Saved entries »

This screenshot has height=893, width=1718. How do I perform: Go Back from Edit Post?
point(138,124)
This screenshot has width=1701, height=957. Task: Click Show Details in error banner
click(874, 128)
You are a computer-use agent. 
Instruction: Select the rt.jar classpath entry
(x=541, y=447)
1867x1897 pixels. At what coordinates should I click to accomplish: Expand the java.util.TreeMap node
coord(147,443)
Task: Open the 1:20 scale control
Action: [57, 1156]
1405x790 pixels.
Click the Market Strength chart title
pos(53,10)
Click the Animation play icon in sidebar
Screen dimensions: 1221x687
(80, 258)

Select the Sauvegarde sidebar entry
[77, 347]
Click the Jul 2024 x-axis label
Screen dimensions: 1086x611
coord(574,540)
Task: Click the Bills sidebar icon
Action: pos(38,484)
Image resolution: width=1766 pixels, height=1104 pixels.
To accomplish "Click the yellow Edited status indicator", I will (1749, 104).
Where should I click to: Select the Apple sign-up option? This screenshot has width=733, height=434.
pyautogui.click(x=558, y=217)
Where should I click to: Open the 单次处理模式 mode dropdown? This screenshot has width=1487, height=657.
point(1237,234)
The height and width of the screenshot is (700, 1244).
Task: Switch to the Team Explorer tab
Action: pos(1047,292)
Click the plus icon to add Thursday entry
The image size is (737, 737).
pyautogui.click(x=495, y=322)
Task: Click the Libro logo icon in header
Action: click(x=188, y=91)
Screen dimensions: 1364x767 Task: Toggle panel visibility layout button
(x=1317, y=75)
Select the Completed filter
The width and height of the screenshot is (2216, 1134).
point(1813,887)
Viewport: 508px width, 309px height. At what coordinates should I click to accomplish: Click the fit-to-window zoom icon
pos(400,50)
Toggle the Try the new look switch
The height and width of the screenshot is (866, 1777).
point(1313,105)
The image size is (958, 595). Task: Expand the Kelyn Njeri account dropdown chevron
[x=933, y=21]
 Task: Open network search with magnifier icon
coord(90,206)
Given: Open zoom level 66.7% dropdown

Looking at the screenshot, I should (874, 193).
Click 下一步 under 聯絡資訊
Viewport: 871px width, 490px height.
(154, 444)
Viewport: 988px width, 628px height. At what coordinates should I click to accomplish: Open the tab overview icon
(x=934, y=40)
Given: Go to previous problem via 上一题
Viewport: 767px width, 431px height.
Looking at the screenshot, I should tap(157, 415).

WORK INSTRUCTIONS »
All the data above should be set down a second time, exactly.

RESULT BELOW »
This screenshot has height=893, width=1718. How do I perform: Go Back from Edit Post?
point(138,124)
This screenshot has width=1701, height=957. Task: Click Show Details in error banner
click(874, 128)
You are a computer-use agent. 
Instruction: Select the rt.jar classpath entry
(x=541, y=447)
1867x1897 pixels. At what coordinates should I click to accomplish: Expand the java.util.TreeMap node
coord(147,443)
Task: Open the 1:20 scale control
Action: [57, 1156]
1405x790 pixels.
Click the Market Strength chart title
pos(53,10)
Click the Animation play icon in sidebar
Screen dimensions: 1221x687
(80, 258)

Select the Sauvegarde sidebar entry
[77, 347]
Click the Jul 2024 x-axis label
Screen dimensions: 1086x611
coord(574,540)
Task: Click the Bills sidebar icon
Action: pos(38,484)
Image resolution: width=1766 pixels, height=1104 pixels.
To accomplish "Click the yellow Edited status indicator", I will (1749, 104).
Where should I click to: Select the Apple sign-up option? This screenshot has width=733, height=434.
pyautogui.click(x=558, y=217)
Where should I click to: Open the 单次处理模式 mode dropdown? This screenshot has width=1487, height=657.
point(1237,234)
The height and width of the screenshot is (700, 1244).
Task: Switch to the Team Explorer tab
Action: pos(1047,292)
Click the plus icon to add Thursday entry
The image size is (737, 737).
pyautogui.click(x=495, y=322)
Task: Click the Libro logo icon in header
Action: click(x=188, y=91)
Screen dimensions: 1364x767 Task: Toggle panel visibility layout button
(x=1317, y=75)
Select the Completed filter
The width and height of the screenshot is (2216, 1134).
point(1813,887)
Viewport: 508px width, 309px height. At what coordinates should I click to accomplish: Click the fit-to-window zoom icon
pos(400,50)
Toggle the Try the new look switch
The height and width of the screenshot is (866, 1777).
point(1313,105)
The image size is (958, 595). Task: Expand the Kelyn Njeri account dropdown chevron
[x=933, y=21]
 Task: Open network search with magnifier icon
coord(90,206)
Given: Open zoom level 66.7% dropdown

Looking at the screenshot, I should (874, 193).
Click 下一步 under 聯絡資訊
Viewport: 871px width, 490px height.
(154, 444)
Viewport: 988px width, 628px height. At what coordinates should I click to accomplish: Open the tab overview icon
(x=934, y=40)
Given: Go to previous problem via 上一题
Viewport: 767px width, 431px height.
Looking at the screenshot, I should tap(157, 415).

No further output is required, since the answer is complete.